Stoichiometry & Flue Gas Analysis

Stoichiometry & Flue Gas Analysis

1. Fuel-Air Ratio and Equivalence Ratio

For a general hydrocarbon $C_x H_y$ burning in air (21% O₂, 79% N₂ by volume):

$$C_x H_y + a_{st}(O_2 + 3.76 N_2) \to x CO_2 + \frac{y}{2} H_2O + 3.76 a_{st} N_2$$

where $a_{st} = x + y/4$ is the stoichiometric O₂ coefficient. The stoichiometric air-fuel ratio by mass:

$$AFR_{st} = \frac{a_{st} \times M_{air}}{M_{fuel}} = \frac{a_{st} \times 28.85}{12x + y}$$

Equivalence ratio: $\phi = AFR_{st}/AFR_{actual}$ (or $\phi = (F/A)_{actual}/(F/A)_{st}$). Excess air: $EA = (\lambda - 1) \times 100\%$ where $\lambda = 1/\phi$. Rich flame: $\phi > 1$, $\lambda < 1$; lean flame: $\phi < 1$, $\lambda > 1$.

2. Wet and Dry Flue Gas Composition

For methane ($CH_4$) burning at excess air $EA$:

$$CH_4 + (1+EA/100)\cdot 2(O_2 + 3.76N_2) \to CO_2 + 2H_2O + \frac{EA}{100}\cdot 2 O_2 + 2(1+EA/100)\cdot 3.76 N_2$$

Total dry moles $= 1 + EA/50 + 7.52(1+EA/100)$. Dry-basis CO₂% $= \frac{1}{\text{total dry}} \times 100$. As $EA$ increases: CO₂% decreases, O₂% increases. The Orsat analyser measures dry-basis CO₂, O₂, CO by absorption; $\phi$ is back-calculated from these measurements.
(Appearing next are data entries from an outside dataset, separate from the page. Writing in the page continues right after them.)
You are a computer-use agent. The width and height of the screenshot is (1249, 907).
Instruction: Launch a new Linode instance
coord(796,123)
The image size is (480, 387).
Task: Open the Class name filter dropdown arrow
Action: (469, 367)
3. Chemical Equilibrium at High Temperature

Above ~1500 K, CO₂ and H₂O partially dissociate: $CO_2 \leftrightarrow CO + \frac{1}{2}O_2$ with $K_p(T) = \exp(-\Delta G°/RT)$. This limits actual flame temperatures below the ideal adiabatic value and produces CO even at lean conditions. Equilibrium is computed by minimising Gibbs free energy of the product mixture subject to atomic balance constraints — typically solved numerically (NASA CEA code, Cantera).